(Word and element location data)
= = =
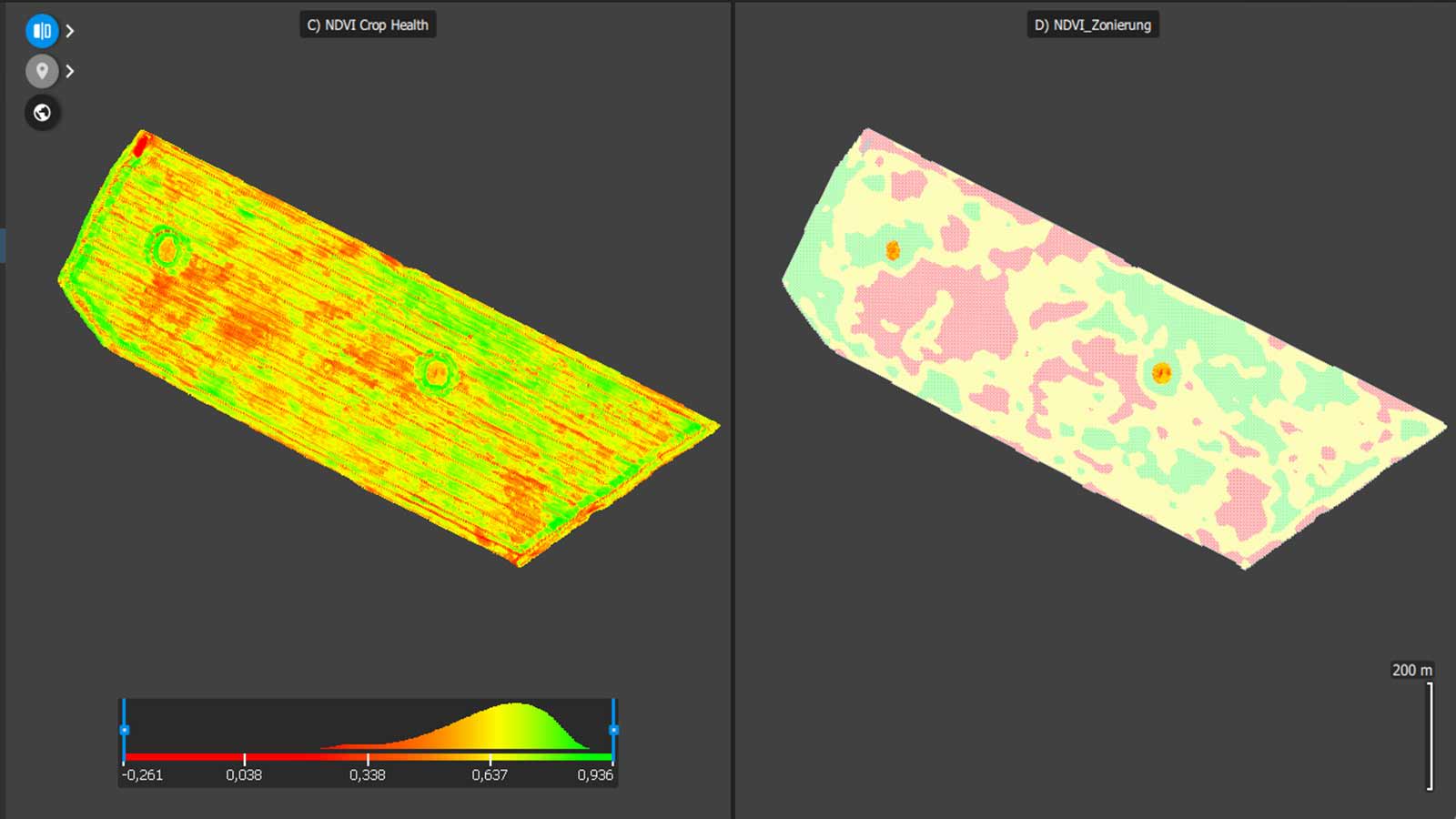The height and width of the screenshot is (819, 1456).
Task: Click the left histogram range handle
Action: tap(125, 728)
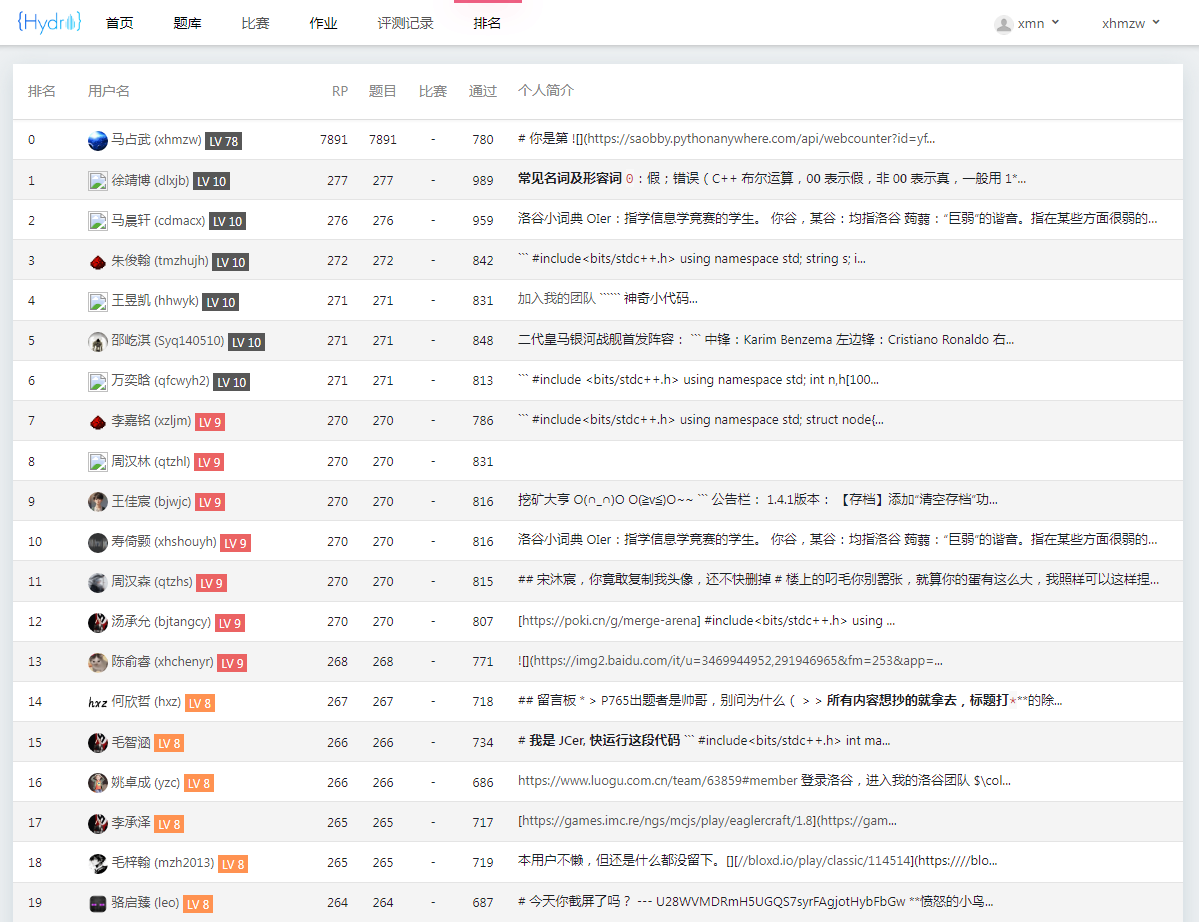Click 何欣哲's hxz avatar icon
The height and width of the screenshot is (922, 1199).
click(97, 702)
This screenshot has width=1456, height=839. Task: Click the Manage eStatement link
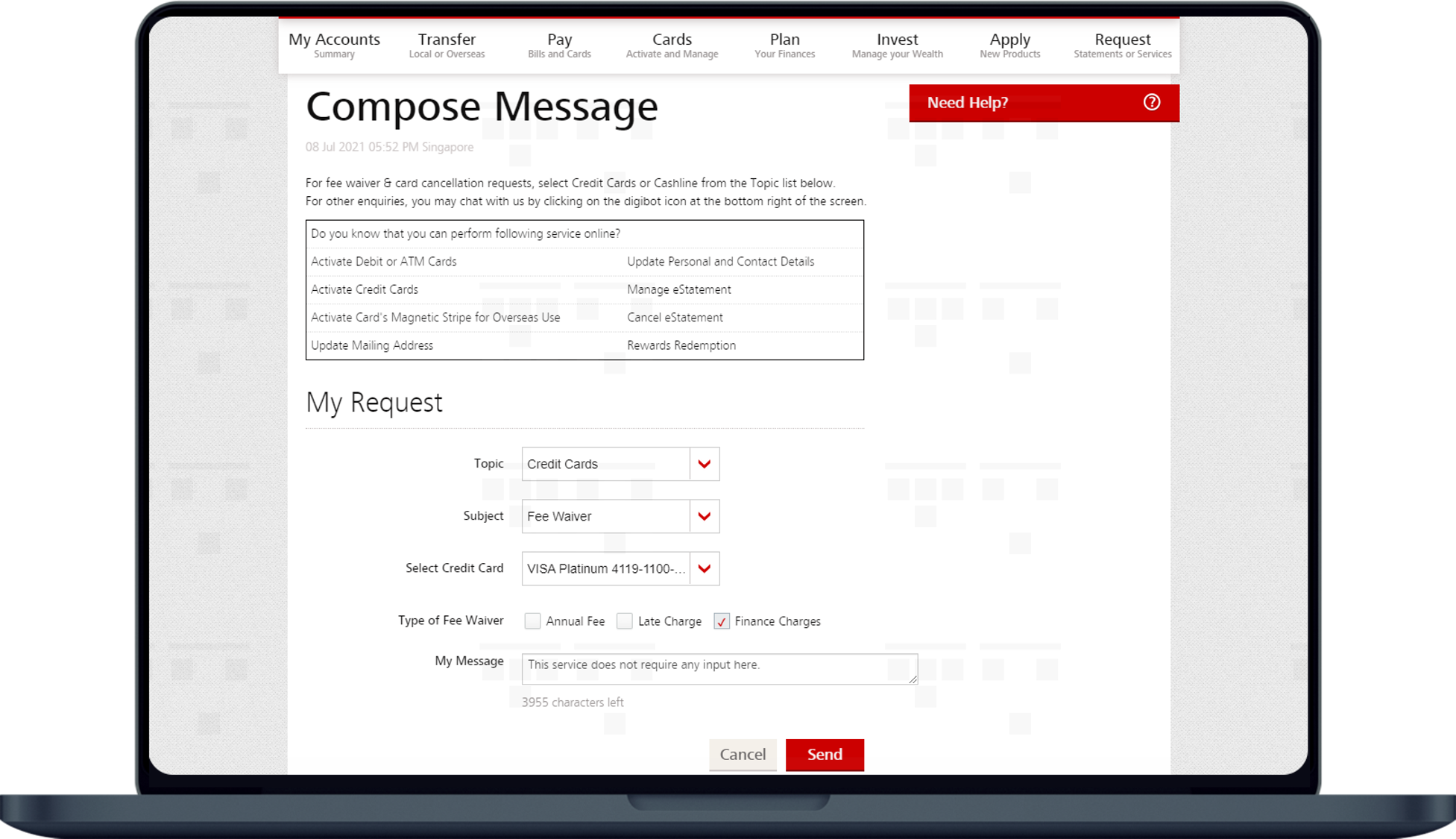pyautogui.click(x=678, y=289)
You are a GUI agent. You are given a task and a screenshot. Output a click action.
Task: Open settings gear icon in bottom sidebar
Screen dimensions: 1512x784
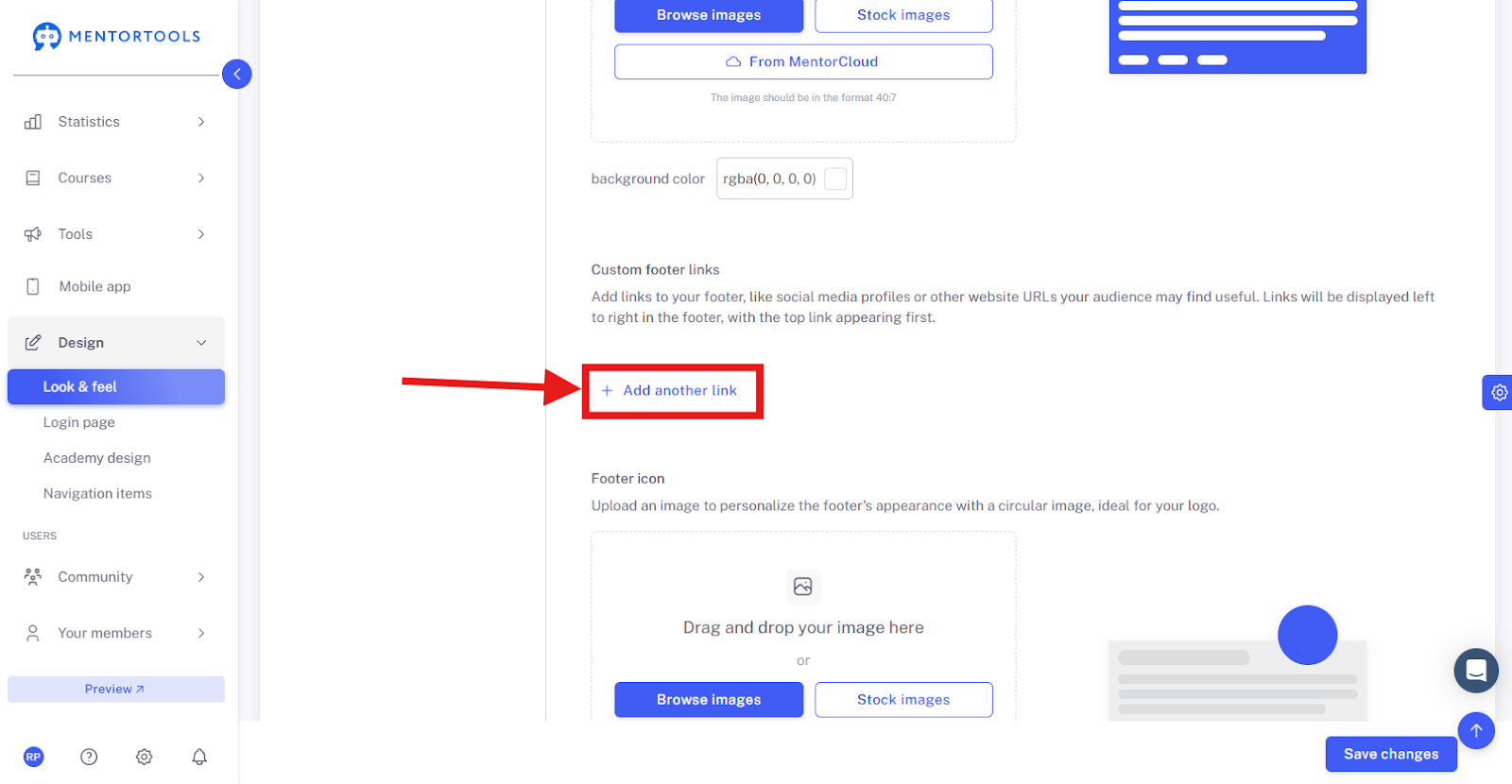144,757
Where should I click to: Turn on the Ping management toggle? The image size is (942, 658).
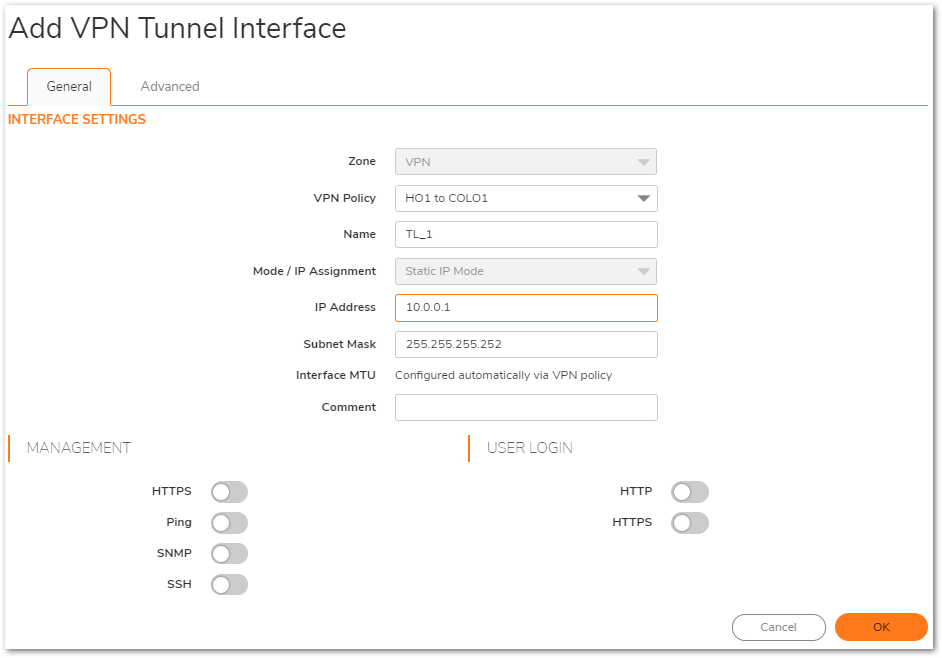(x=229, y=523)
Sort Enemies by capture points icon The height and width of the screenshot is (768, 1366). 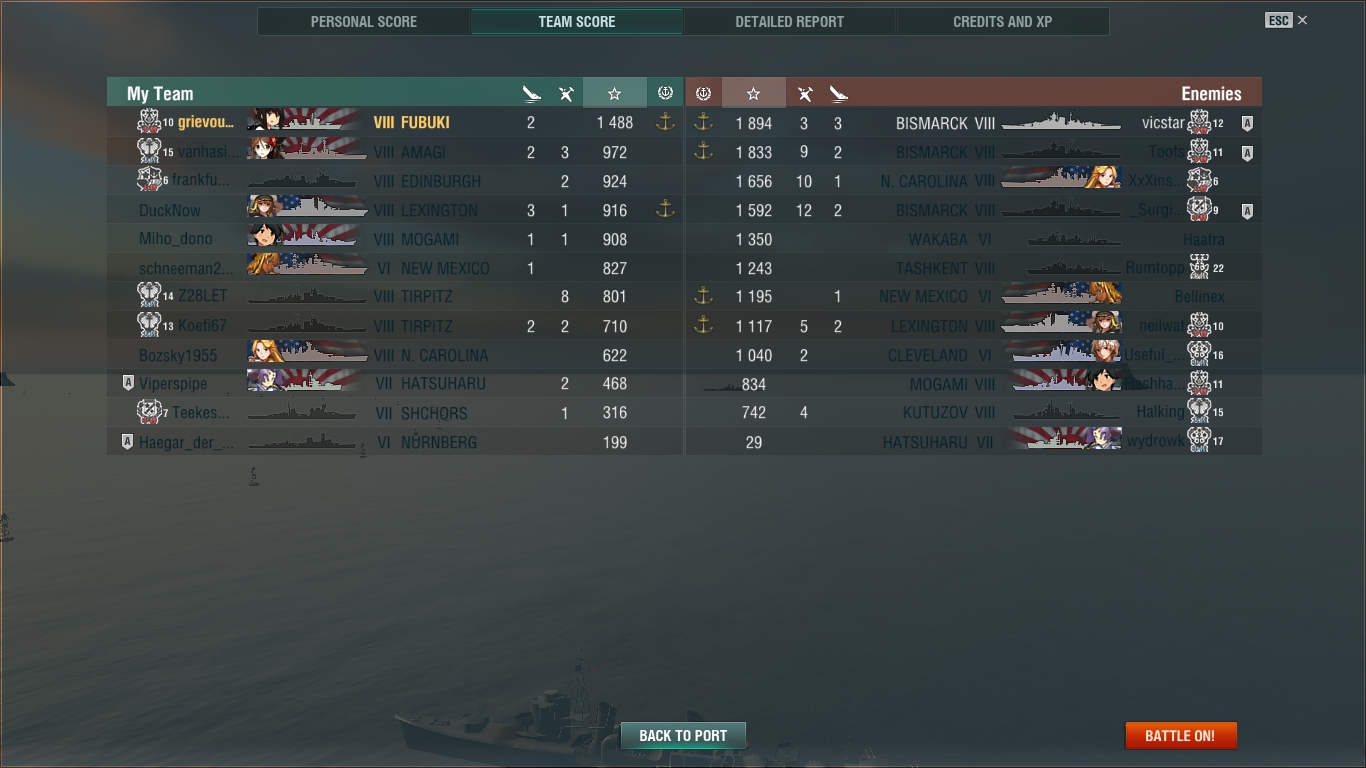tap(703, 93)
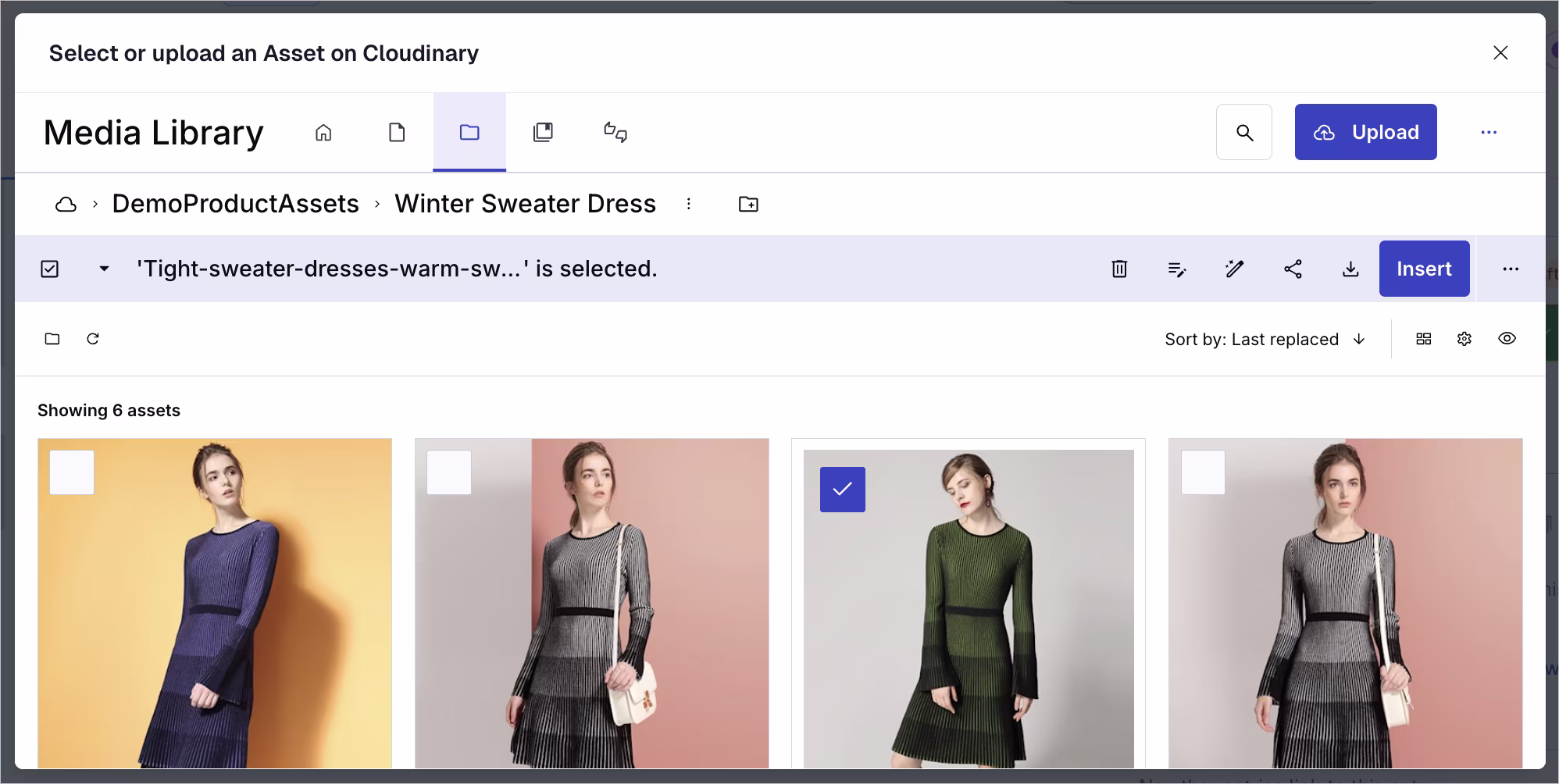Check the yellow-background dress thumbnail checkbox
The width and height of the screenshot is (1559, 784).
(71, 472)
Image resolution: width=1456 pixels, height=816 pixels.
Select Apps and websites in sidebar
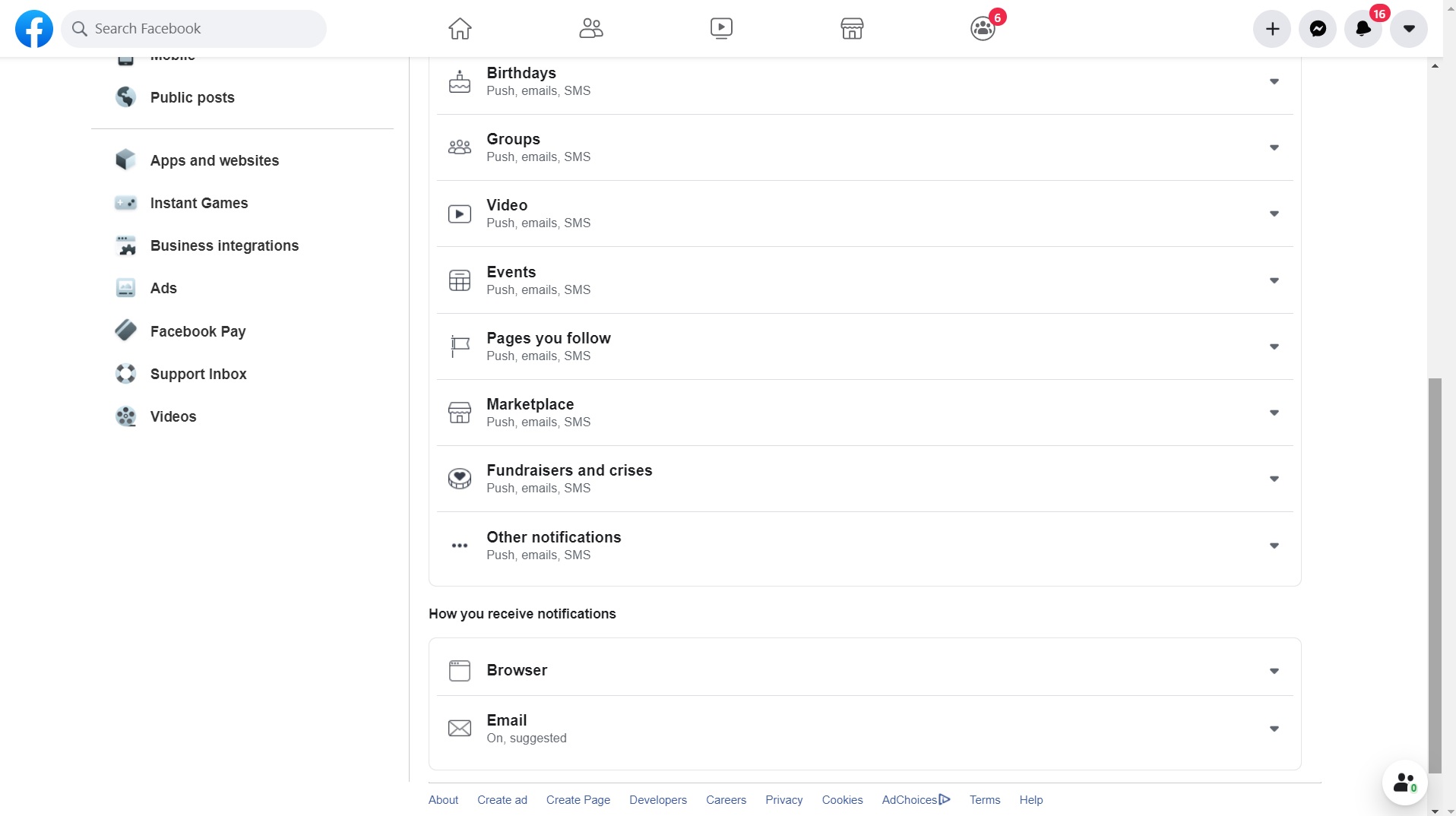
= = =
Written problem
Copy the rows word for word, starting at the line containing "Image resolution: width=1456" and continuing through the end of the rows. Leave the pictures out of your answer.

Correct answer
Image resolution: width=1456 pixels, height=816 pixels.
Select Apps and websites in sidebar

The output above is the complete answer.